[EXERCISE TASK]
Can you give the records below again with every "GUI agent" swapped for "interface agent" and nothing else changed?

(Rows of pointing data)
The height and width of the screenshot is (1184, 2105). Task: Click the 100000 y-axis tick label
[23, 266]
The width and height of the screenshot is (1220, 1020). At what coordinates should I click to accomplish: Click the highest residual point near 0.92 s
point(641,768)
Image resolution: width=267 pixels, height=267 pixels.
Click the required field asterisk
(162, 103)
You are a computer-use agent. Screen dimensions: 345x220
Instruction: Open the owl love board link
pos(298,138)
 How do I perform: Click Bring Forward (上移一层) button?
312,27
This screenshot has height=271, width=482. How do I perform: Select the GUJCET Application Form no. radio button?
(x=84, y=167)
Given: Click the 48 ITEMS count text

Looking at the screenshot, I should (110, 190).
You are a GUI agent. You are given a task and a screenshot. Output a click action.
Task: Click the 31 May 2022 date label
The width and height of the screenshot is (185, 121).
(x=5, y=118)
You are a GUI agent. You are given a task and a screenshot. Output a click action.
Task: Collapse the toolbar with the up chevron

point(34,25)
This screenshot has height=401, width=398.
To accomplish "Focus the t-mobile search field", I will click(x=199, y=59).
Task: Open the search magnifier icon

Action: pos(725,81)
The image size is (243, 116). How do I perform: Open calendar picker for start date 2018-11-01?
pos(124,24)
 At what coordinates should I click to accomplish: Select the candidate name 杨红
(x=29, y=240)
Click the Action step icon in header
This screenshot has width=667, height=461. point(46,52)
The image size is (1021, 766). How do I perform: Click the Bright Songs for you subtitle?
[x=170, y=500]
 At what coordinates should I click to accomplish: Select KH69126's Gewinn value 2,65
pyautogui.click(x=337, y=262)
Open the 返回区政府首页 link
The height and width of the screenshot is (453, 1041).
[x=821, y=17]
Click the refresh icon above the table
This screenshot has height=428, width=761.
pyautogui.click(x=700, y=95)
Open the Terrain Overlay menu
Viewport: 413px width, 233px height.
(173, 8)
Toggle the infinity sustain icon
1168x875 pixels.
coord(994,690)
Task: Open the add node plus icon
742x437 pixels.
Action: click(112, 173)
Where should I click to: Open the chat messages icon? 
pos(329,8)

[SOLUTION BELOW]
The height and width of the screenshot is (1184, 2105). Task: Click the 100000 y-axis tick label
[23, 266]
The width and height of the screenshot is (1220, 1020). At what coordinates should I click to accomplish: Click the highest residual point near 0.92 s
point(641,768)
Image resolution: width=267 pixels, height=267 pixels.
Click the required field asterisk
(162, 103)
You are a computer-use agent. Screen dimensions: 345x220
Instruction: Open the owl love board link
pos(298,138)
 How do I perform: Click Bring Forward (上移一层) button?
312,27
This screenshot has height=271, width=482. How do I perform: Select the GUJCET Application Form no. radio button?
(x=84, y=167)
Given: Click the 48 ITEMS count text

Looking at the screenshot, I should (110, 190).
You are a interface agent. You are given a task and a screenshot. Output a click action.
Task: Click the 31 May 2022 date label
The width and height of the screenshot is (185, 121).
(x=5, y=118)
You are a interface agent. You are given a task and a screenshot. Output a click action.
Task: Collapse the toolbar with the up chevron

point(34,25)
This screenshot has height=401, width=398.
To accomplish "Focus the t-mobile search field", I will click(x=199, y=59).
Task: Open the search magnifier icon

Action: pos(725,81)
The image size is (243, 116). How do I perform: Open calendar picker for start date 2018-11-01?
pos(124,24)
 At what coordinates should I click to accomplish: Select the candidate name 杨红
(x=29, y=240)
Click the Action step icon in header
This screenshot has width=667, height=461. point(46,52)
The image size is (1021, 766). How do I perform: Click the Bright Songs for you subtitle?
[x=170, y=500]
 At what coordinates should I click to accomplish: Select KH69126's Gewinn value 2,65
pyautogui.click(x=337, y=262)
Open the 返回区政府首页 link
The height and width of the screenshot is (453, 1041).
[x=821, y=17]
Click the refresh icon above the table
This screenshot has height=428, width=761.
pyautogui.click(x=700, y=95)
Open the Terrain Overlay menu
Viewport: 413px width, 233px height.
(173, 8)
Toggle the infinity sustain icon
1168x875 pixels.
coord(994,690)
Task: Open the add node plus icon
742x437 pixels.
Action: click(112, 173)
Where should I click to: Open the chat messages icon? 
pos(329,8)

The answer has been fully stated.